Omdat de tussentijdse evaluatie vooral kijkt naar de algemene werking van de wet is ook een verdiepend onderzoek uitgevoerd naar hoe de wet in de praktijk uitpakt voor verschillende groepen die te maken krijgen met de beslagvrije voet. De nieuwe berekeningswijze van de beslagvrije voet maakt onderscheid naar leef- en gezinssituaties. In het verdiepend onderzoek wordt gekeken of de wijzigingen overeenkomen zoals met het wetsvoorstel was beoogd. Daarnaast worden de verschillende uitkomsten van de beslagvrije voet naar leef- en gezinssituaties vergeleken met de minimumvoorbeeldbegrotingen, zoals berekend door de Commissie sociaal minimum, om te bezien of in de praktijk voldoende rekening wordt gehouden met leef- en gezinsspecifieke uitgaven.2 In deze beleidsreactie zal tevens worden stilgestaan bij recente bevindingen van de Raad voor Volksgezondheid en Samenleving en KPMG over de werking van de beslagvrije voet.3, 4

Aanleiding van de wet Vbvv was dat de beslagvrije voet voorheen in veel gevallen te laag werd vastgesteld. Vaak kwam dat doordat belangrijke informatie ontbrak die door beslagenen zelf had moeten worden aangeleverd. Als beslagenen informatie aanleverden was dit doorgaans te weinig of onjuist waardoor de beslagvrije voet niet correct kon worden bepaald.

Ook werden de procedures gezien als complex en ontstonden er problemen bij samenloop van beslagen, bijvoorbeeld doordat er geregeld beslag werd gelegd op meerdere inkomstenbronnen tegelijk, er gebrek was aan overzicht over beslagen en doordat de beslagene te maken kon krijgen met verschillende beslagvrije voeten berekend door verschillende beslagleggende partijen.
══════════════════════════════
**Oefenopdracht**
Haal alstublieft uit de tekst over de beslagvrije voet woordelijk alles vanaf "Ook werden de" tot en met "verschillende beslagleggende partijen.".

**Opgeslagen gegevens**
══════════════════════════════
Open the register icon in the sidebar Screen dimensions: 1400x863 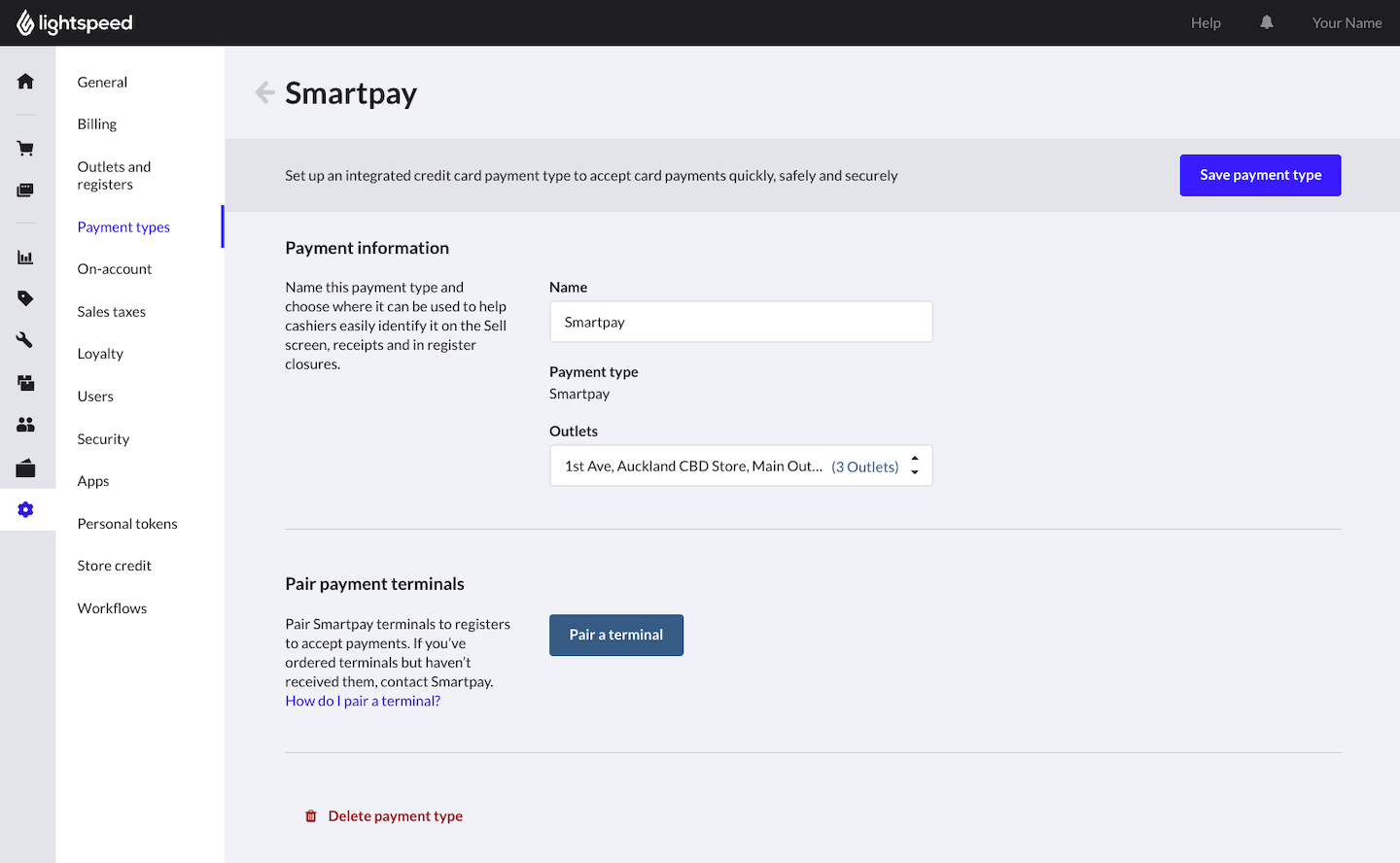tap(25, 190)
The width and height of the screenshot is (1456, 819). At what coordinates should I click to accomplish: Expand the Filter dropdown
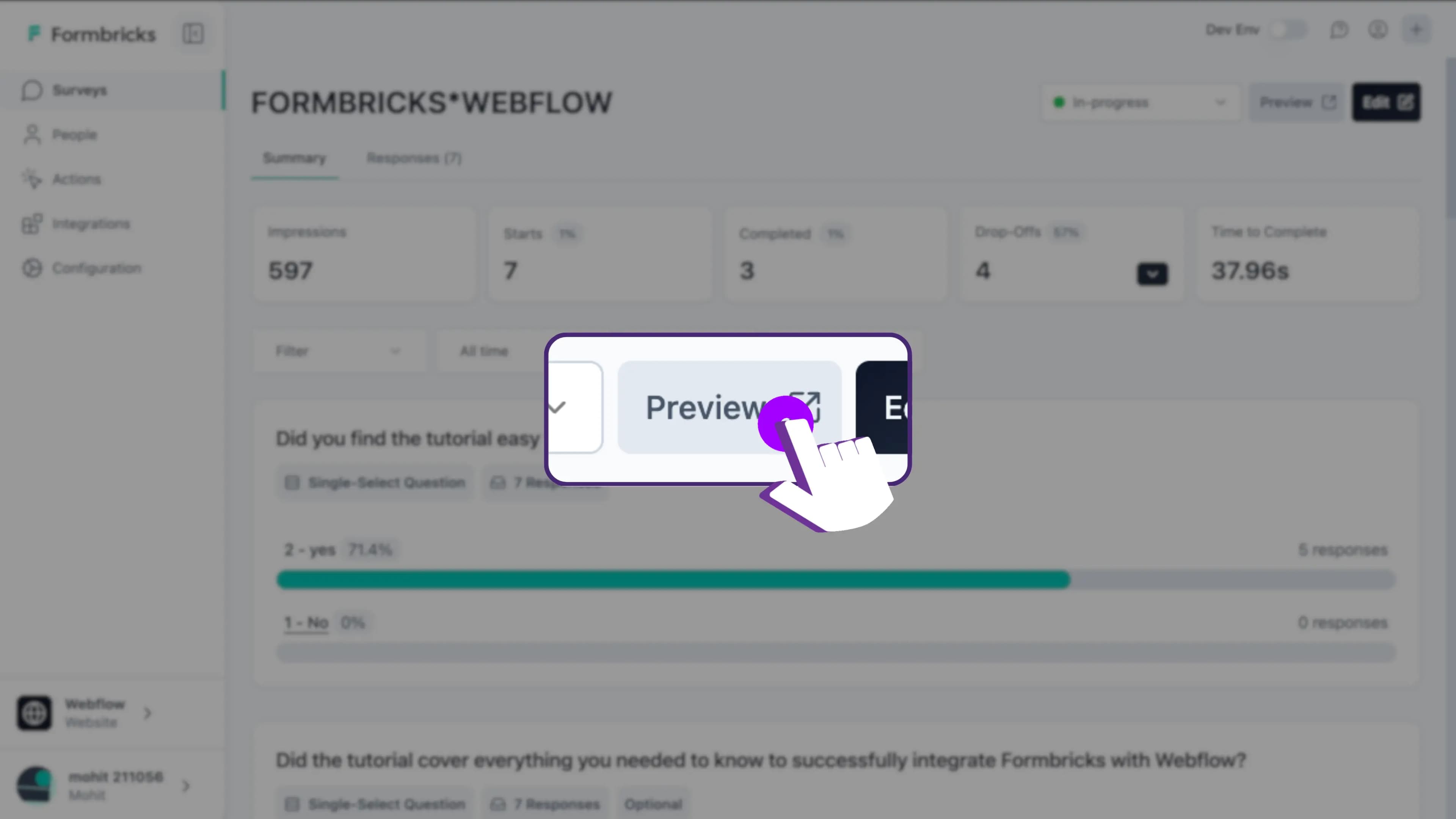(338, 351)
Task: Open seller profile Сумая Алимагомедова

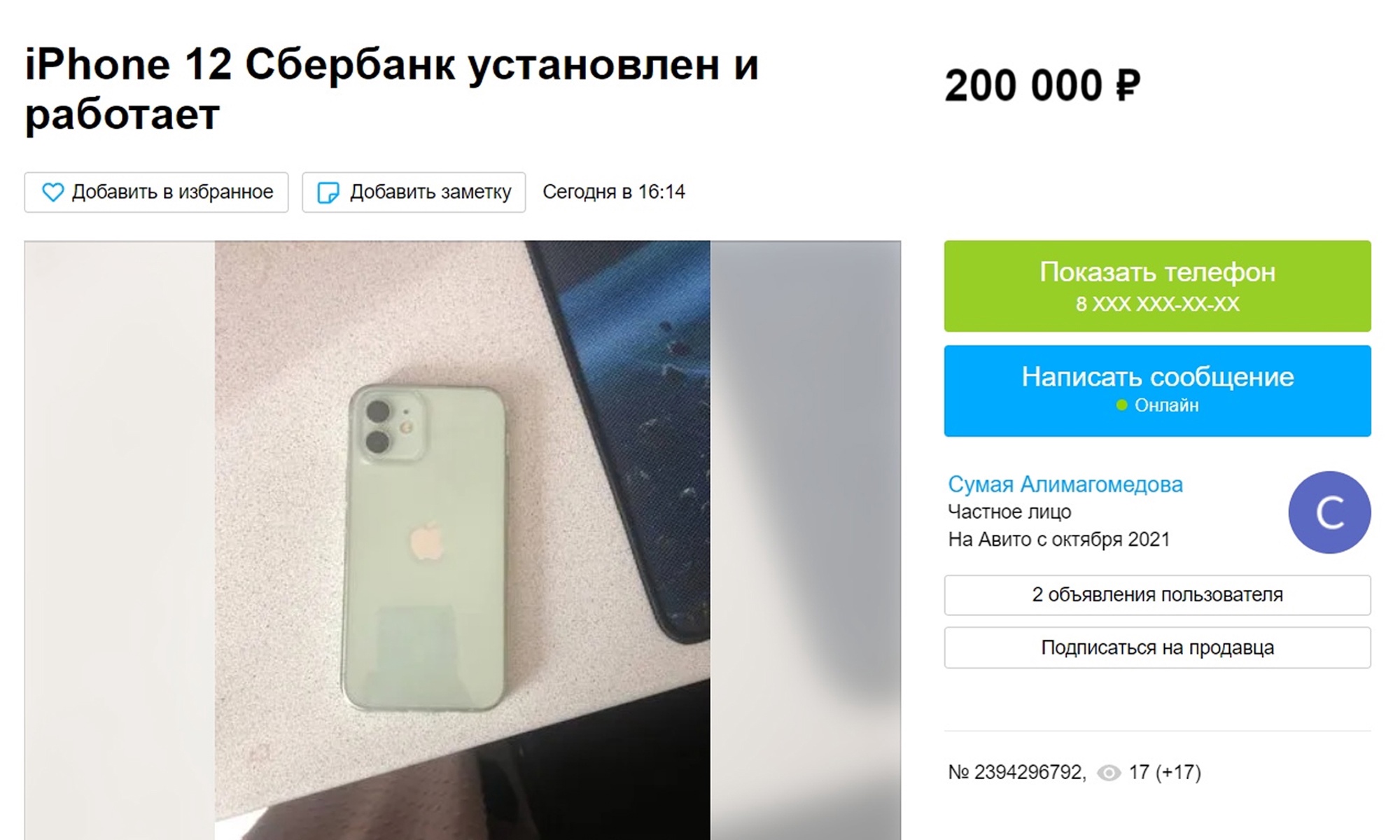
══════════════════════════════
**Resultaat**
Ook werden de procedures gezien als complex en ontstonden er problemen bij samenloop van beslagen, bijvoorbeeld doordat er geregeld beslag werd gelegd op meerdere inkomstenbronnen tegelijk, er gebrek was aan overzicht over beslagen en doordat de beslagene te maken kon krijgen met verschillende beslagvrije voeten berekend door verschillende beslagleggende partijen.